Figure 1. Population and urbanisation over time
Source: Nunn and Qian (2009)
The traditional explanation for the rise in population is that medical advances, such as the understanding of the germ theory or the innovation of vaccinations, and improvements in public sanitation greatly decreased infant and child mortality, which in turn led to an increase in population (e.g. Preston, 1975, 1980, 1996; Cutler, Deaton and Lleras-Muney, 2005, 2006). However, in recent years, scholars such as Thomas McKeown (1976) and Robert Fogel (1984, 1987, 1994, 2004) have argued that the increase in population was mostly due to an improvement in nutrition rather than the advances in medicine or sanitation. McKeown argued that the decline in mortality began to occur well before the most important innovations such as antibiotics or vaccinations, which did not become prevalent until the 20th century, and therefore, there is scope for other factors to contribute to the rise in population. Fogel argued that since height is positively correlated with nutritional investment during childhood as well as lower mortality rates, then the observation that heights in America and the UK were increasing is evidence that nutrition was improving during this period.
If Fogel is right, then we have to ask what caused the improvements in nutrition. Certainly, improvements in agricultural technology are part of the story. During this time, a number of productivity-enhancing technologies were developed. Examples include the seed drill, the threshing machine, and the Rotherham swing plough.

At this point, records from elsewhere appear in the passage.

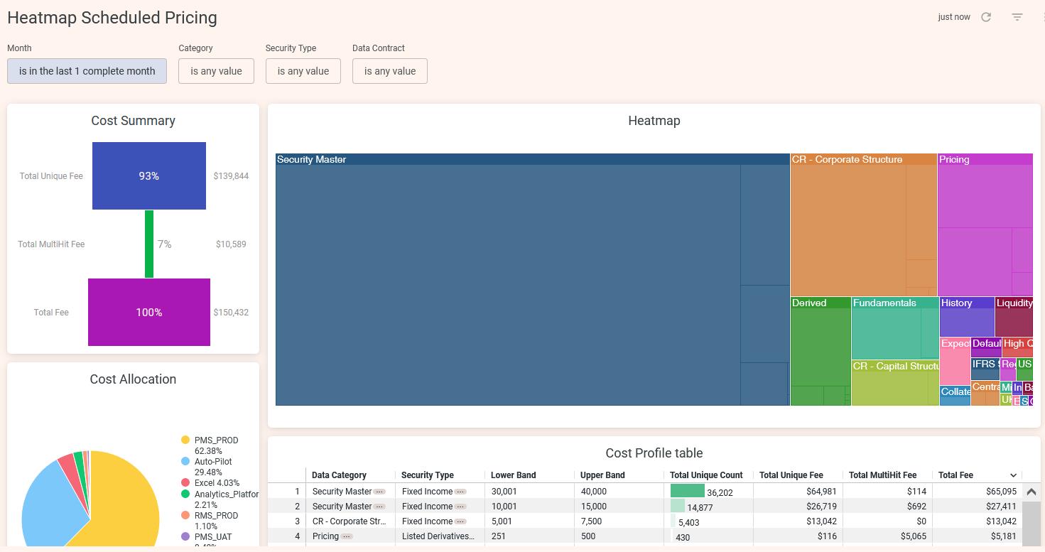The height and width of the screenshot is (552, 1045).
Task: Click ellipsis beside Fixed Income in row 2
Action: pos(460,507)

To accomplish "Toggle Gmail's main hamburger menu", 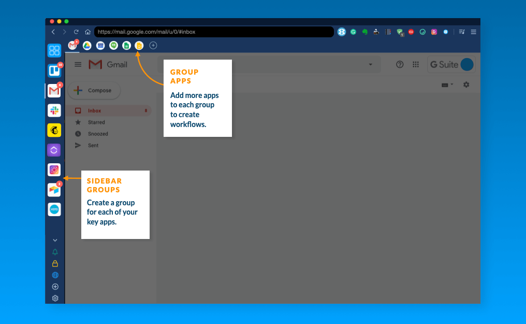I will (78, 64).
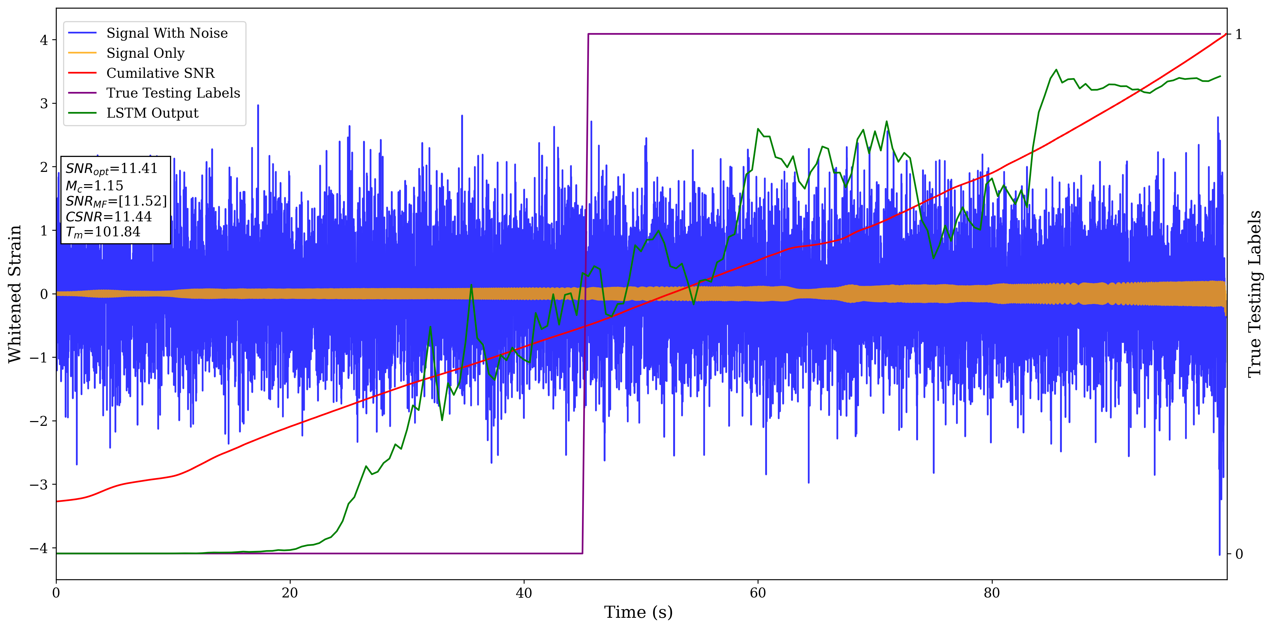Click the 'Cumilative SNR' legend label

click(160, 73)
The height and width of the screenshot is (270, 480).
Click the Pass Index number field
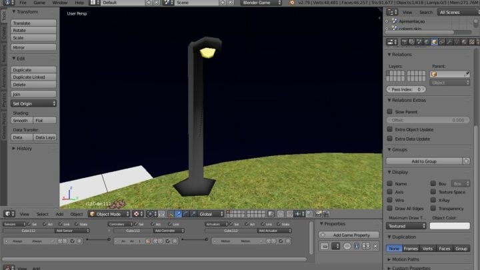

In recent research, we argue that another main contributor was the discovery of New World food crops, namely, the potato (Nunn and Qian 2009). Potatoes are extremely nutritious and a very “cheap” source of calories. They produced much higher yields per acre relative to pre-existing Old World staple crops. Historical survey data from England show that if a family of four were to subsist on only one crop, it would require 66% less land if it were to plant potatoes rather than staples such as barley, wheat, or oats (Young, 1771). Potatoes are also easy to store and were popular as fodder for livestock through the winter. Therefore, cultivating potatoes also indirectly improved protein intake. The diffusion of potatoes also had a tremendous impact on nutrition in the Old World because vast land areas in Northern Europe, Asia, and high altitude areas of Africa were suitable for cultivating potatoes. Figure 2 maps suitability for potato cultivation. Yellow and brown coloured regions are suitable. Darker coloured regions are more suitable.
Figure 2. Suitability for white potato cultivation
Our results suggest that the availability of this high-yielding crop dramatically increased population and urbanisation. The introduction of potatoes can explain 22% of the rise in population and 47% of the rise in urbanisation during the 18th and 19th centuries.